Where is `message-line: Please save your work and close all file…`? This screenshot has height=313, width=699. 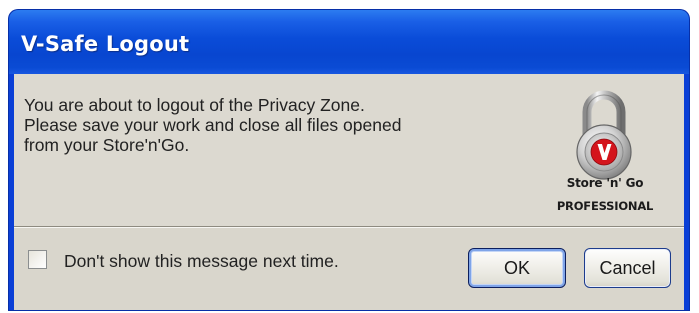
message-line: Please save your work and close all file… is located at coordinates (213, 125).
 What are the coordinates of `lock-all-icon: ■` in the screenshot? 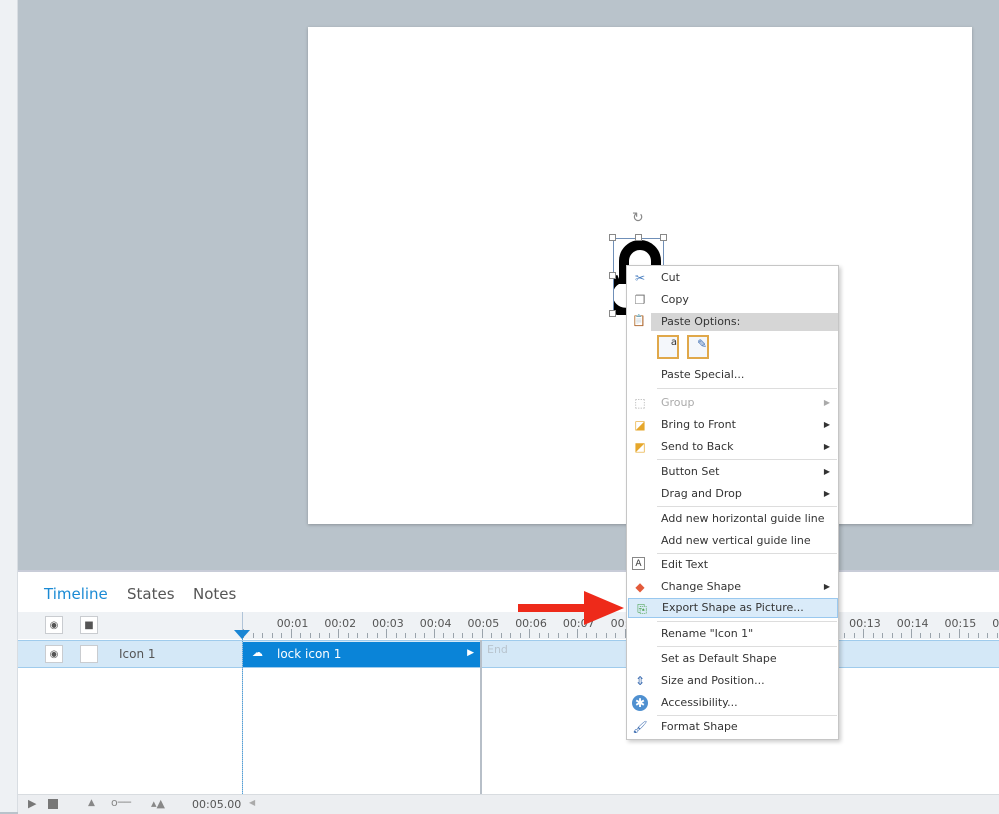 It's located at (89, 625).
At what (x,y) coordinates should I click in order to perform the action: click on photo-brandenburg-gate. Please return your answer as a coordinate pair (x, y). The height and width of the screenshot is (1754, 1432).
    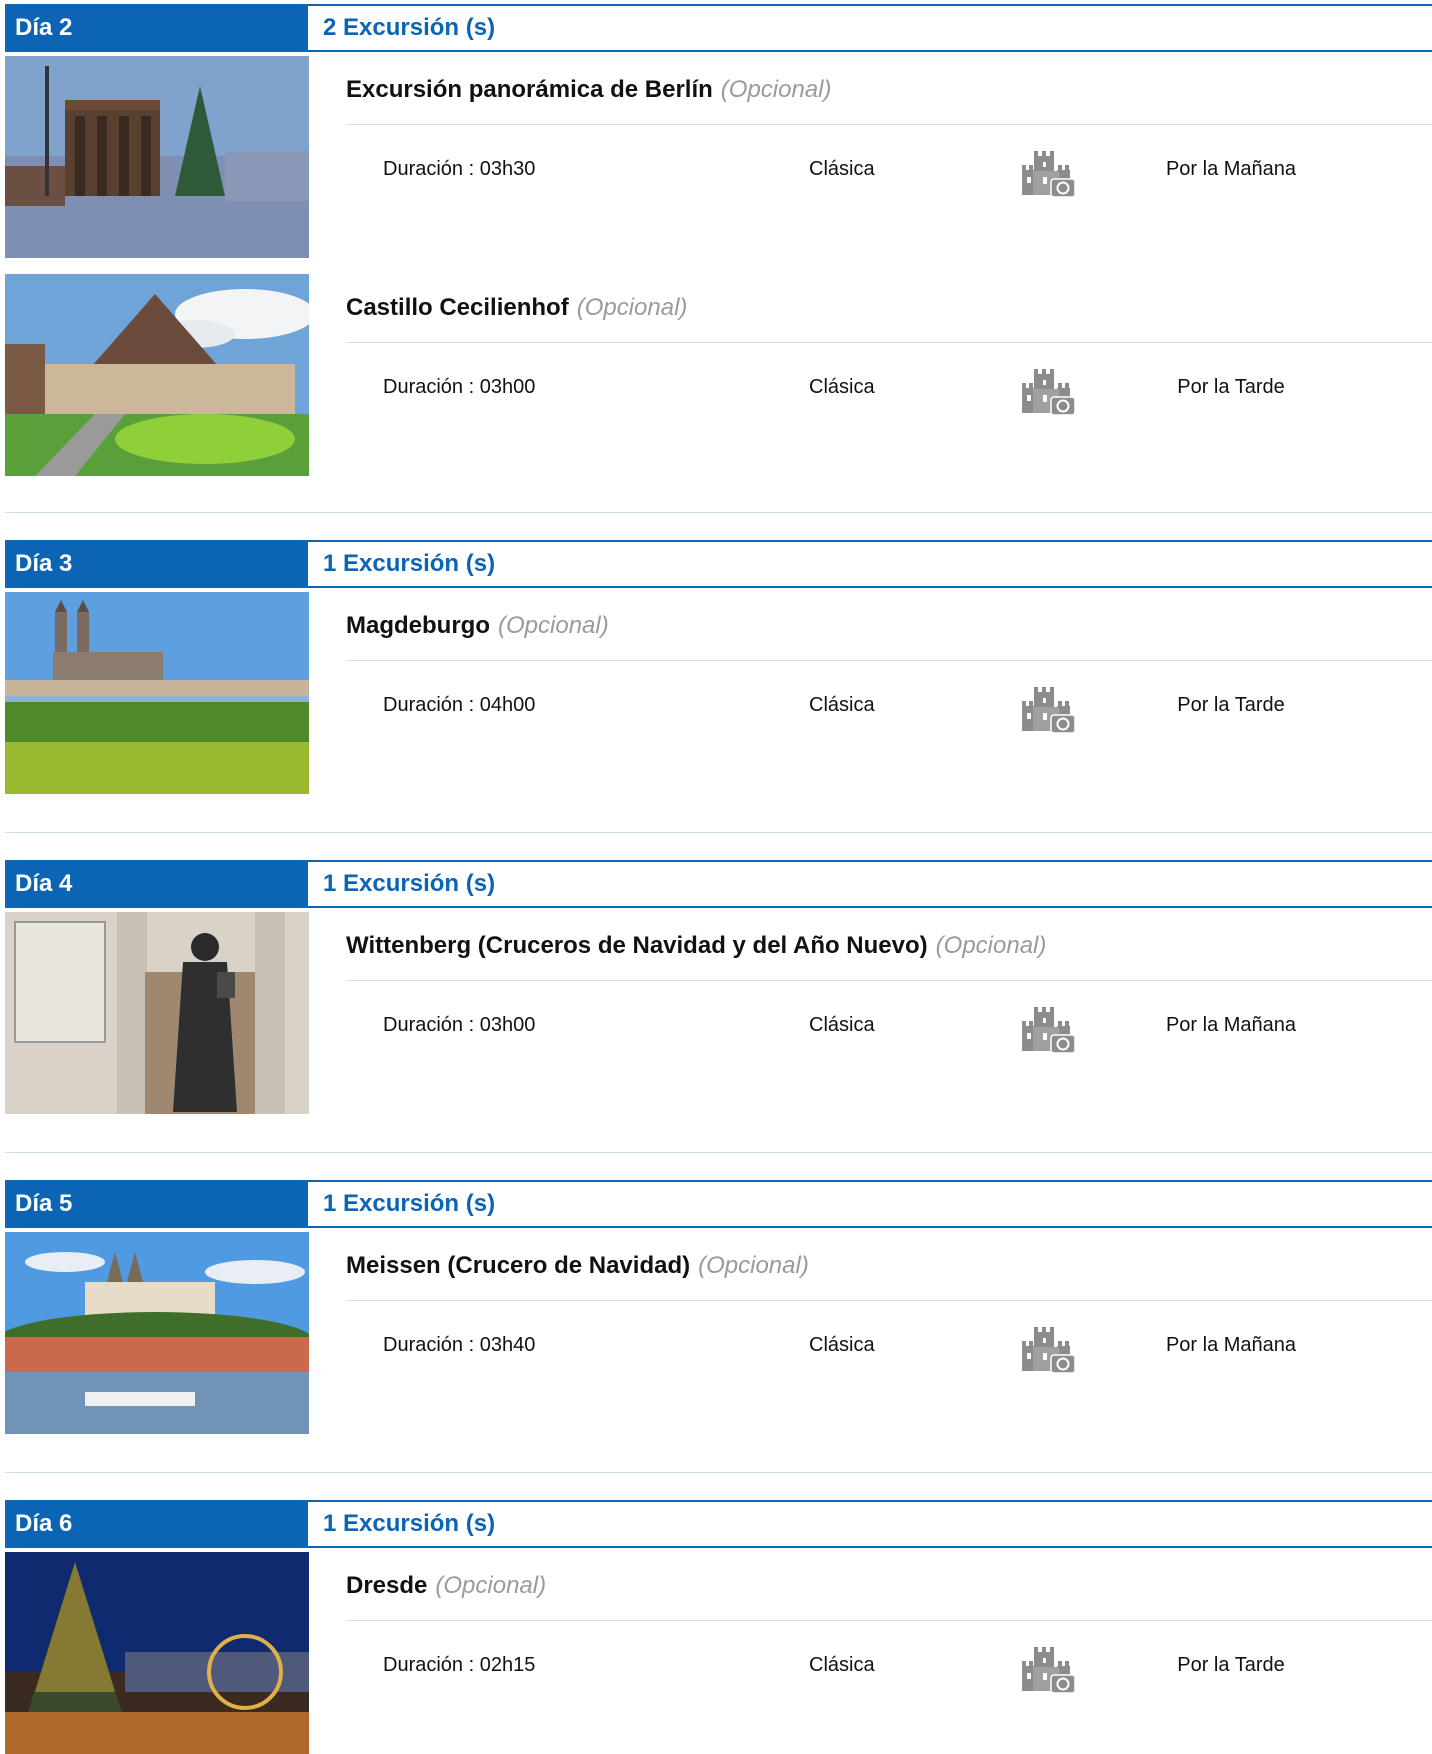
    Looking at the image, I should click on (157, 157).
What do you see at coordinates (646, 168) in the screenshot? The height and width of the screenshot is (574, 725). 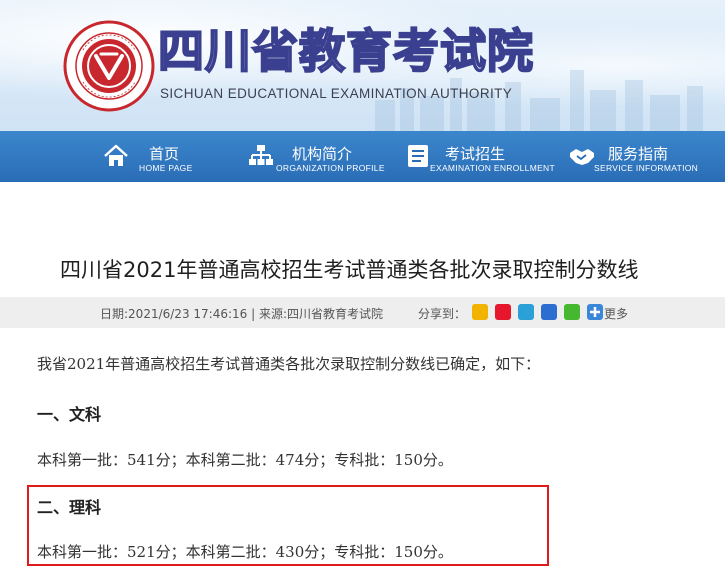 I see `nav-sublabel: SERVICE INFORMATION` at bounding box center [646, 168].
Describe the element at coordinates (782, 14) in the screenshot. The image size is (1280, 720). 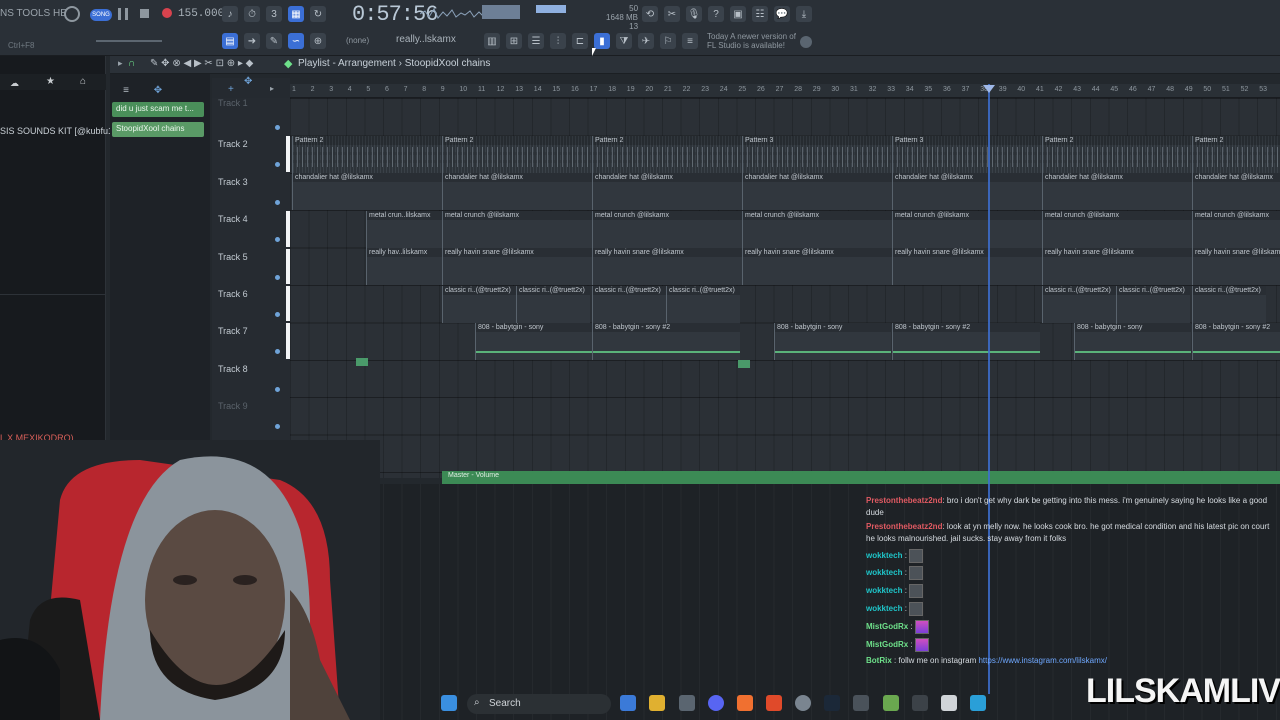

--------

### PROBLEM STATEMENT:
Reproduce the rows word for word, from their first line through the line that contains "message-line: Please save your work and close all file… is". Leave the pictures out of your copy.

### RESPONSE AREA:
Where is `message-line: Please save your work and close all file…`? This screenshot has height=313, width=699. 
message-line: Please save your work and close all file… is located at coordinates (213, 125).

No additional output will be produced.